L’olio ottenuto dalla miscelazione dell’”olio extra vergine” con l'”olio di oliva vergine” non potrà avere sull’etichetta la denominazione “Olio di oliva extravergine”.
Lo segnala il Masaf in relazione alla pubblicazione della nuova circolare sulla miscelazione degli oli firmata ieri dai capi dipartimento competenti.
“L’olio è alla base della nostra dieta, ed è usato quotidianamente da tutte le famiglie italiane. Per questo c’è bisogno di regole certe per chi produce e imbottiglia e di informazioni chiare per chi acquista e consuma. Da oggi potrà essere etichettato come olio extra vergine di oliva solo olio di oliva di categoria superiore”.

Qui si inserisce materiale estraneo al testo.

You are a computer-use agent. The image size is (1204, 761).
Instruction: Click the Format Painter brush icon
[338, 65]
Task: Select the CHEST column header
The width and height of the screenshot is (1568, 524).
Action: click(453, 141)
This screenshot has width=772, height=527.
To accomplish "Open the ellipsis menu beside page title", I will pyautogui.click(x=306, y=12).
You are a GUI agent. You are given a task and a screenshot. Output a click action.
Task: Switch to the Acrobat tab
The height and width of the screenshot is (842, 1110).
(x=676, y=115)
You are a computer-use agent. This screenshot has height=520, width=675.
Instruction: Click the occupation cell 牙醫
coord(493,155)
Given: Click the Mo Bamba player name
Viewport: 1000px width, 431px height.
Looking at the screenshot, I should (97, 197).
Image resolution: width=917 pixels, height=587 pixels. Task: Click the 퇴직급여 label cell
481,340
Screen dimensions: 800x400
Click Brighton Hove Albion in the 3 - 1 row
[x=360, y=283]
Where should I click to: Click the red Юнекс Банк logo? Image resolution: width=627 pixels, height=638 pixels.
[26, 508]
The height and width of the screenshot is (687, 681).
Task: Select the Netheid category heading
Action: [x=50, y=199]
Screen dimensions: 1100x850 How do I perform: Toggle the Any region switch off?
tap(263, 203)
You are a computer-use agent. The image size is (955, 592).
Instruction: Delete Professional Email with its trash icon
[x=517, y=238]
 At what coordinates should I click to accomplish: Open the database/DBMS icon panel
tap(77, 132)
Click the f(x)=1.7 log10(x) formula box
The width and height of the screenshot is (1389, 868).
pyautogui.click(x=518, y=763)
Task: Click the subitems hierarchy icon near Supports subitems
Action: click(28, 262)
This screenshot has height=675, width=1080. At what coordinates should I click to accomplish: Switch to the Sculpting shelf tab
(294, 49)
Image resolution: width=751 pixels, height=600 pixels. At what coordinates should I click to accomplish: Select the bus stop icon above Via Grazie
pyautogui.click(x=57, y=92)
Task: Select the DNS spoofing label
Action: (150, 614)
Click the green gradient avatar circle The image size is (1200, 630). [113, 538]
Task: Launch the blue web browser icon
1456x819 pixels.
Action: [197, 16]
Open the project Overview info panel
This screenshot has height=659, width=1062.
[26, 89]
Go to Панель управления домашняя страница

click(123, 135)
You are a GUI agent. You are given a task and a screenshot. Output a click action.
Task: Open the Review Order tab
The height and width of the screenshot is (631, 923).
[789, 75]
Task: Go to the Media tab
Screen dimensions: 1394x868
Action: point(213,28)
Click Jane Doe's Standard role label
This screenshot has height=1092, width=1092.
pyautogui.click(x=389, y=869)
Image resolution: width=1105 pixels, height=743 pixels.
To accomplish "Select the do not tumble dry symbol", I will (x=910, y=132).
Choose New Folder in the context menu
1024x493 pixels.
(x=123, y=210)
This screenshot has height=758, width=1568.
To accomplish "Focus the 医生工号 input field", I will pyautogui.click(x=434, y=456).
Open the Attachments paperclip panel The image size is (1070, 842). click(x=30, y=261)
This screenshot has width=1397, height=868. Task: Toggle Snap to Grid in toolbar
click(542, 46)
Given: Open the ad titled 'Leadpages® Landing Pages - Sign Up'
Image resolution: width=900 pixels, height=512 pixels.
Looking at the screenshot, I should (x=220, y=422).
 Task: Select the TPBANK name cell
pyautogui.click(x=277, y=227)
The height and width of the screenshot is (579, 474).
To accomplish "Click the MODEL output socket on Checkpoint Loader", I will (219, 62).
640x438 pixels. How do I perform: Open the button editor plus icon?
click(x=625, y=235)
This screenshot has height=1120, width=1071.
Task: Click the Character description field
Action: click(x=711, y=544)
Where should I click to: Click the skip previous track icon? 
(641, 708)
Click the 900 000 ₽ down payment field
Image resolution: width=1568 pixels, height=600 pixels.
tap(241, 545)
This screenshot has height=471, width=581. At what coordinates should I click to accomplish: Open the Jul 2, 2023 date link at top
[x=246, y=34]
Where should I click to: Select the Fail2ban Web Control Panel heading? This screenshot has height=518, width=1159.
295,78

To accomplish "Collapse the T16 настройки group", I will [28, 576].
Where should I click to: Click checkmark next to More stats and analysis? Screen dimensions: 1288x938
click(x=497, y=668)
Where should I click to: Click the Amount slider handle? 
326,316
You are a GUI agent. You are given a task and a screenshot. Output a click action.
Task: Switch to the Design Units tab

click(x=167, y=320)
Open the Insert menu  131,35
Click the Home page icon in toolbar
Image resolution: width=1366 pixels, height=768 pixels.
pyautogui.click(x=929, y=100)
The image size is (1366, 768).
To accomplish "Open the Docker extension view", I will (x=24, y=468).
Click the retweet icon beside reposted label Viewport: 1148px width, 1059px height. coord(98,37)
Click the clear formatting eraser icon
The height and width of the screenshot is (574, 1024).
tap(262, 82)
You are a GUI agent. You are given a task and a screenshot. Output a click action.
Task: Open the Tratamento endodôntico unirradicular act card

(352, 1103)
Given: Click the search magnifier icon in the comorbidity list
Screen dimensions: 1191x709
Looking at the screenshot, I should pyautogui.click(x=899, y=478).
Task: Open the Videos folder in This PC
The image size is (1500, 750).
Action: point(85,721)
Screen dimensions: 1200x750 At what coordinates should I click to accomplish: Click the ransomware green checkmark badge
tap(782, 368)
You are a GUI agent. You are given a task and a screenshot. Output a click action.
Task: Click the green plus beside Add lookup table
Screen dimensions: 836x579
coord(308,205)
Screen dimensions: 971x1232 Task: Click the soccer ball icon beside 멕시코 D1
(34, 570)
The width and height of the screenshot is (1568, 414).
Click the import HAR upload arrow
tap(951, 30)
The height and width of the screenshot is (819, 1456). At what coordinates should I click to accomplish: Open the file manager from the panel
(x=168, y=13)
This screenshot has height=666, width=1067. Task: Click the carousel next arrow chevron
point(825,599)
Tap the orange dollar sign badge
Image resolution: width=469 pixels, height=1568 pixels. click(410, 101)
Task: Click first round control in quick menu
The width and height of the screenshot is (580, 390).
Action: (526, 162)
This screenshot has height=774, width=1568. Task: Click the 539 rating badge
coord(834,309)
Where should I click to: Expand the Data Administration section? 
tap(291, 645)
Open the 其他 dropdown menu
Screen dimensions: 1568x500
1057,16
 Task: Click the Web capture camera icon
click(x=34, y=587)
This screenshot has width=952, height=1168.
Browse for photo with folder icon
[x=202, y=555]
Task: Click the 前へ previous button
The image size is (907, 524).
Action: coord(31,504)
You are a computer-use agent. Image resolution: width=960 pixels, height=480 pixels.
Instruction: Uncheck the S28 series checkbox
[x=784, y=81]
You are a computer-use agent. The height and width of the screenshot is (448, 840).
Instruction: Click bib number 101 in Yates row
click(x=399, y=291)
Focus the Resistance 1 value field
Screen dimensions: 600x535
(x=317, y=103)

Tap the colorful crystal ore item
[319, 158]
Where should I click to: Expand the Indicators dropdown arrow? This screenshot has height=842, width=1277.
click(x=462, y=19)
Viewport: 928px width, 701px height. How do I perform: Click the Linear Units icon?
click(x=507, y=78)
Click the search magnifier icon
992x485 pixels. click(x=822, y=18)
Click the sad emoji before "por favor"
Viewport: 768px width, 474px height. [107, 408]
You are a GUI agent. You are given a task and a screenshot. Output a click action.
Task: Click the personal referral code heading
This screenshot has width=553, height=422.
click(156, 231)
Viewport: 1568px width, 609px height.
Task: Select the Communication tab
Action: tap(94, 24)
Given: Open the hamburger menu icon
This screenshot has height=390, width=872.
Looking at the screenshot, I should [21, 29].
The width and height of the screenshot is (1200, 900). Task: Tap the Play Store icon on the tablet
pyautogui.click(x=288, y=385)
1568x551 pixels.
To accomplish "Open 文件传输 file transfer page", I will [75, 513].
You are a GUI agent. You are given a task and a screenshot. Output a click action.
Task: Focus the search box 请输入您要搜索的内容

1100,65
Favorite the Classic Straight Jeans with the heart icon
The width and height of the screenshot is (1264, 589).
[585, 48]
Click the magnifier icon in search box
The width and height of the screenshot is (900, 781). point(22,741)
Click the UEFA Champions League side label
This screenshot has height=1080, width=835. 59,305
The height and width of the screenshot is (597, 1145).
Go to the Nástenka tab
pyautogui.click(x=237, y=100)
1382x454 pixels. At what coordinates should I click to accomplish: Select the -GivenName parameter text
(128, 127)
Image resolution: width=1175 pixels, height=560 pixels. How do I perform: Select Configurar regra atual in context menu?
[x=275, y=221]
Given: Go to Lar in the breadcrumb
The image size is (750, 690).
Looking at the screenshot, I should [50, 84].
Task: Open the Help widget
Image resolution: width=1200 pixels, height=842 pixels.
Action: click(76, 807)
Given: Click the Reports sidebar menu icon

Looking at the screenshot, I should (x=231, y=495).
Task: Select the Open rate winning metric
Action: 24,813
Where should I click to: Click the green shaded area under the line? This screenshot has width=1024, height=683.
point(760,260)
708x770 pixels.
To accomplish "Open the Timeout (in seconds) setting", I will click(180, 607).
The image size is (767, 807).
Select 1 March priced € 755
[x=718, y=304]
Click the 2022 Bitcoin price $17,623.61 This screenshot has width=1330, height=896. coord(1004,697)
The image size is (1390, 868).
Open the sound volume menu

Lo dichiara il ministro dell’Agricoltura, della Sovranità alimentare e delle Foreste Francesco Lollobrigida. “L’olivicoltura è un patrimonio italiano da proteggere e valorizzare, oltre un milione di ettari del nostro territorio sono dedicati a questa attività millenaria. Dare queste regole stringenti, aumentare i controlli, assicurarsi che ciò che viene chiamato olio extravergine di oliva italiano lo sia davvero è una garanzia per la salute, il benessere dei cittadini e per il lavoro dei nostri agricoltori”, conclude Lollobrigida.